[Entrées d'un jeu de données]
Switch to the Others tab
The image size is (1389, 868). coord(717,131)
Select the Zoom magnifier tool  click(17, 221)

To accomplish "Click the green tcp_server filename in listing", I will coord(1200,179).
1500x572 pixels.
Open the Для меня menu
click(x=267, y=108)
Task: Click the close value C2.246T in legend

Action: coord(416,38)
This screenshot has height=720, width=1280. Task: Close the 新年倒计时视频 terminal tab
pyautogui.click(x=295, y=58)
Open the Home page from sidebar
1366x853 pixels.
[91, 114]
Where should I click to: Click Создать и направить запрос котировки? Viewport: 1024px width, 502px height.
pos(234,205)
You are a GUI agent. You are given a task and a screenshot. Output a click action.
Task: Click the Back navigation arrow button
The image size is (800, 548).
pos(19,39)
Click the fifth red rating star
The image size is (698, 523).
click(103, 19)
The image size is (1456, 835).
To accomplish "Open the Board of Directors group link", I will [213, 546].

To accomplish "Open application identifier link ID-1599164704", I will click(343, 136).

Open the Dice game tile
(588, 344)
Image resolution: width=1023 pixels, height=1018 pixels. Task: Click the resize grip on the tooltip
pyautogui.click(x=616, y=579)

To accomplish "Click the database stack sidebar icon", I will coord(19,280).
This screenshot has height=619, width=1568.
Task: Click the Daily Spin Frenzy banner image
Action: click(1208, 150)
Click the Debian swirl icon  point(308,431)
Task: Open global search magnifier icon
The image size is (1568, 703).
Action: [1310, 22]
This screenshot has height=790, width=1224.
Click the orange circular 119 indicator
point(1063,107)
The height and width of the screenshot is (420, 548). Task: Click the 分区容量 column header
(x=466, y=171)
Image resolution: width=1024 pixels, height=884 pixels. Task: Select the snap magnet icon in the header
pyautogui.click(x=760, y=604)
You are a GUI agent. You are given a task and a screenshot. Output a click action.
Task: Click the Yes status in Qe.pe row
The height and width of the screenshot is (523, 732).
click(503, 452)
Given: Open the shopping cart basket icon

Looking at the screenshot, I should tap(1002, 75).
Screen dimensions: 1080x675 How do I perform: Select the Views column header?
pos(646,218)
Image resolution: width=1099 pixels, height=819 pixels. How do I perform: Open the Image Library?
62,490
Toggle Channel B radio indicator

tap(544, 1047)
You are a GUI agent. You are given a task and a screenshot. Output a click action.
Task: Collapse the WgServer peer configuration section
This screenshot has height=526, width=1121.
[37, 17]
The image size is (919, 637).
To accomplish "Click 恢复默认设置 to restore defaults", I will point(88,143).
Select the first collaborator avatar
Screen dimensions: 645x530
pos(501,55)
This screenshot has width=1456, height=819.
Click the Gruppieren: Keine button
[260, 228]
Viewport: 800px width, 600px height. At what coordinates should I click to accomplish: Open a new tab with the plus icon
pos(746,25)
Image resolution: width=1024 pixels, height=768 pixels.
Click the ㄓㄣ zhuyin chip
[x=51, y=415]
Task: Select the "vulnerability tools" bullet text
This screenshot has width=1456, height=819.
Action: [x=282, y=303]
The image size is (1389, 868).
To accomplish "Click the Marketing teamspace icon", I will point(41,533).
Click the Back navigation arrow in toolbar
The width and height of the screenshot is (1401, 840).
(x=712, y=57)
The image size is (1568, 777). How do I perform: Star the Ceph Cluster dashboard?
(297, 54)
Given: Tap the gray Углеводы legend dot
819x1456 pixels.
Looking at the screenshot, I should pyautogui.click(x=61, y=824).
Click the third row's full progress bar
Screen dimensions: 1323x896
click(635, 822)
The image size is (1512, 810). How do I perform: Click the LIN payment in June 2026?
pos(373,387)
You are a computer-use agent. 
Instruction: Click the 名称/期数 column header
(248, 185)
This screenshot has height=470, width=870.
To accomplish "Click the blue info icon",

-- Énoncé du problème --
Reproduisez à l'identique toutes les lignes de données ci-dessus, sans rien y modifier.

-- Réponse proposée --
Switch to the Others tab
The image size is (1389, 868). coord(717,131)
Select the Zoom magnifier tool  click(17, 221)

To accomplish "Click the green tcp_server filename in listing", I will coord(1200,179).
1500x572 pixels.
Open the Для меня menu
click(x=267, y=108)
Task: Click the close value C2.246T in legend

Action: coord(416,38)
This screenshot has height=720, width=1280. Task: Close the 新年倒计时视频 terminal tab
pyautogui.click(x=295, y=58)
Open the Home page from sidebar
1366x853 pixels.
[91, 114]
Where should I click to: Click Создать и направить запрос котировки? Viewport: 1024px width, 502px height.
pos(234,205)
You are a GUI agent. You are given a task and a screenshot. Output a click action.
Task: Click the Back navigation arrow button
The image size is (800, 548).
pos(19,39)
Click the fifth red rating star
The image size is (698, 523).
click(103, 19)
The image size is (1456, 835).
To accomplish "Open the Board of Directors group link", I will [213, 546].

To accomplish "Open application identifier link ID-1599164704", I will click(343, 136).

Open the Dice game tile
(588, 344)
Image resolution: width=1023 pixels, height=1018 pixels. Task: Click the resize grip on the tooltip
pyautogui.click(x=616, y=579)

To accomplish "Click the database stack sidebar icon", I will coord(19,280).
This screenshot has height=619, width=1568.
Task: Click the Daily Spin Frenzy banner image
Action: click(1208, 150)
Click the Debian swirl icon  point(308,431)
Task: Open global search magnifier icon
The image size is (1568, 703).
Action: [1310, 22]
This screenshot has height=790, width=1224.
Click the orange circular 119 indicator
point(1063,107)
The height and width of the screenshot is (420, 548). Task: Click the 分区容量 column header
(x=466, y=171)
Image resolution: width=1024 pixels, height=884 pixels. Task: Select the snap magnet icon in the header
pyautogui.click(x=760, y=604)
You are a GUI agent. You are given a task and a screenshot. Output a click action.
Task: Click the Yes status in Qe.pe row
The height and width of the screenshot is (523, 732).
click(503, 452)
Given: Open the shopping cart basket icon

Looking at the screenshot, I should tap(1002, 75).
Screen dimensions: 1080x675 How do I perform: Select the Views column header?
pos(646,218)
Image resolution: width=1099 pixels, height=819 pixels. How do I perform: Open the Image Library?
62,490
Toggle Channel B radio indicator

tap(544, 1047)
You are a GUI agent. You are given a task and a screenshot. Output a click action.
Task: Collapse the WgServer peer configuration section
This screenshot has height=526, width=1121.
[37, 17]
The image size is (919, 637).
To accomplish "Click 恢复默认设置 to restore defaults", I will point(88,143).
Select the first collaborator avatar
Screen dimensions: 645x530
pos(501,55)
This screenshot has width=1456, height=819.
Click the Gruppieren: Keine button
[260, 228]
Viewport: 800px width, 600px height. At what coordinates should I click to accomplish: Open a new tab with the plus icon
pos(746,25)
Image resolution: width=1024 pixels, height=768 pixels.
Click the ㄓㄣ zhuyin chip
[x=51, y=415]
Task: Select the "vulnerability tools" bullet text
This screenshot has width=1456, height=819.
Action: [x=282, y=303]
The image size is (1389, 868).
To accomplish "Click the Marketing teamspace icon", I will point(41,533).
Click the Back navigation arrow in toolbar
The width and height of the screenshot is (1401, 840).
(x=712, y=57)
The image size is (1568, 777). How do I perform: Star the Ceph Cluster dashboard?
(297, 54)
Given: Tap the gray Углеводы legend dot
819x1456 pixels.
Looking at the screenshot, I should pyautogui.click(x=61, y=824).
Click the third row's full progress bar
Screen dimensions: 1323x896
click(635, 822)
The image size is (1512, 810). How do I perform: Click the LIN payment in June 2026?
pos(373,387)
You are a computer-use agent. 
Instruction: Click the 名称/期数 column header
(248, 185)
This screenshot has height=470, width=870.
To accomplish "Click the blue info icon",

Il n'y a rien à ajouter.